Медиапортал www.splendid-magazine.md продолжает говорить о тех, кто выбрал для себя мир сценических рамп и театральных кулис. Герой нашего следующего интервью – Геннадий Бояркин, в 2012 году указом президента получивший почетное звание «Artist Emerit». Для актера, так отдающегося каждой своей роли, это – не удивительно.
- Геннадий, почему именно театр?
- Не могу сказать, что театр – мое личное решение. Скорее, этот выбор за меня сделали мама и бабушка, когда в пять лет отдали меня в детскую театральную студию. С тех пор и началось моя театральная жизнь.
- Желание взрослых стало в последствие и вашим?
- Выходит, что так. (улыбается) В школе учился очень плохо, был двоечником. И не выгоняли меня лишь за мою активную внеклассную деятельность: участвовал во всевозможных конкурсах, выступал на пионерских слетах и за честь школы. А потом уже и не видел другой судьбы для себя, кроме жизни артиста.
- Никогда не задумывались о том, чтобы сменить род деятельности?
- Нет. Но изначально я мечтал быть актером кино. Даже прогуливал школу, стоял возле нашей киностудии и мечтал, что сейчас мимо меня пройдет дядя режиссер и скажет: «Мальчик, идем сниматься!» Конечно, этого не произошло. И, так как у нас кино не делают в таких масштабах, как мне хотелось, я решил стать актером театра.
- Актер кино и актер театра, чем отличаются эти два направления одной профессии?
- Один американский артист очень точно об этом сказал: если сравнивать работу актера с работой хирурга, то в театре – это операция скальпелем, а в кино – операция лазером. В фильме должна быть очень тонкая подача, и буквально один взгляд может показать все эмоции, которые переживает герой. Конечно, на сцене театра нужно отдаваться, чтобы зритель даже в последнем ряду увидел твою реакцию, переживания. Но в кино все на первом плане. Там не нужно играть - нужно жить, существовать в кадре.
- Исходя из своего опыта, что в работе на сцене для вас труднее всего?
- Если спектакль очень долго играется, то со временем он начинает надоедать. Приедается. Самое сложное – не уйти в механику, автоматически воспроизводя все движения, жесты и эмоции. Нужно найти какие-то новые детали, чтобы сделать спектакль интереснее не только для зрителя, но для себя. Твоя роль, твоя игра должна приносить удовольствие в первую очередь тебе. Абсолютно каждый раз.

* * * * * * * * *

Продолжите интервью с Геннадием Бояркиным, начав сразу после его последнего ответа. Листинг далее — самостоятельный материал, не связанный с интервью.

Фрагмент набора данных:
* * * * * * * * *

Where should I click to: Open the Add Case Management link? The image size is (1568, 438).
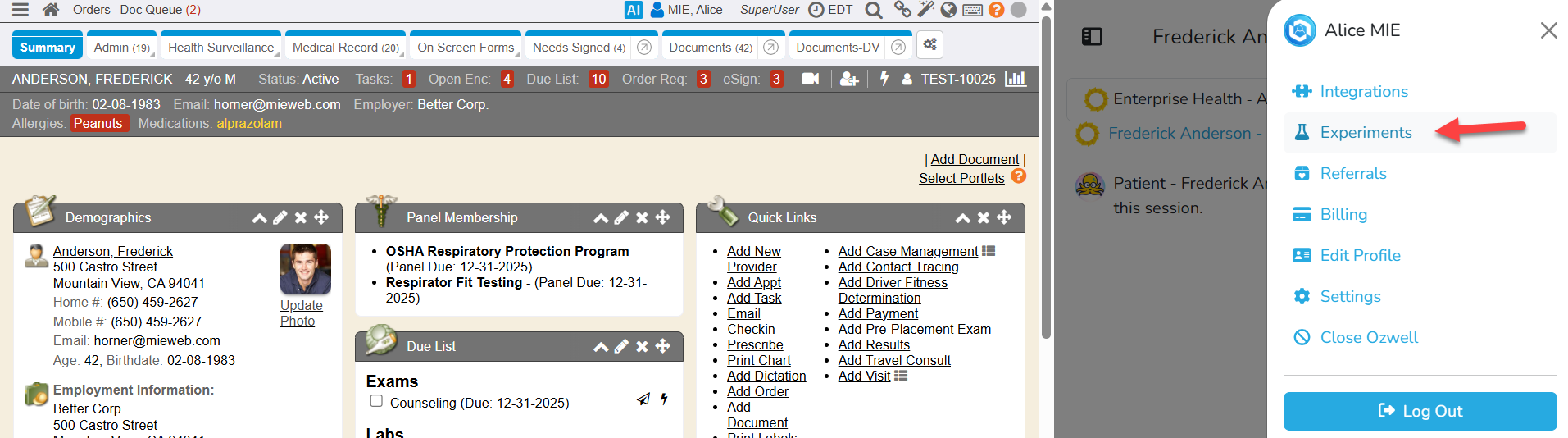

* * * * * * * * *

Ответ:
- Какой образ был самым сложным?
- Наверное, это Иван Карамазов из пьесы «Братья Карамазовы». В конце представления мой герой сходит с ума, и, хочешь ты этого или нет, но все равно переживаешь все те эмоции, которые наполняют тебя в тот момент. Раньше мы часто его играли, и иногда все, что творилось со мной на сцене, начинало происходить и в жизни. На психологическом уровне передаются мысли, энергетика твоего героя.
- Как остановить это, чтобы и в реальной жизни не сойти с ума?
- Во время репетиций, первых выступлений нужно прочувствовать роль так, чтобы просто механически запомнить все эмоции и переживания, а потом просто воспроизводить их на сцене, не пропуская все через себя. Когда «погружаешься» в свою игру полностью, правда, начинаешь сходить с ума.
- Что делать уже после спектакля, когда занавес опущен, зрители разошлись, а эмоции от сыгранной только что роли продолжают бушевать внутри?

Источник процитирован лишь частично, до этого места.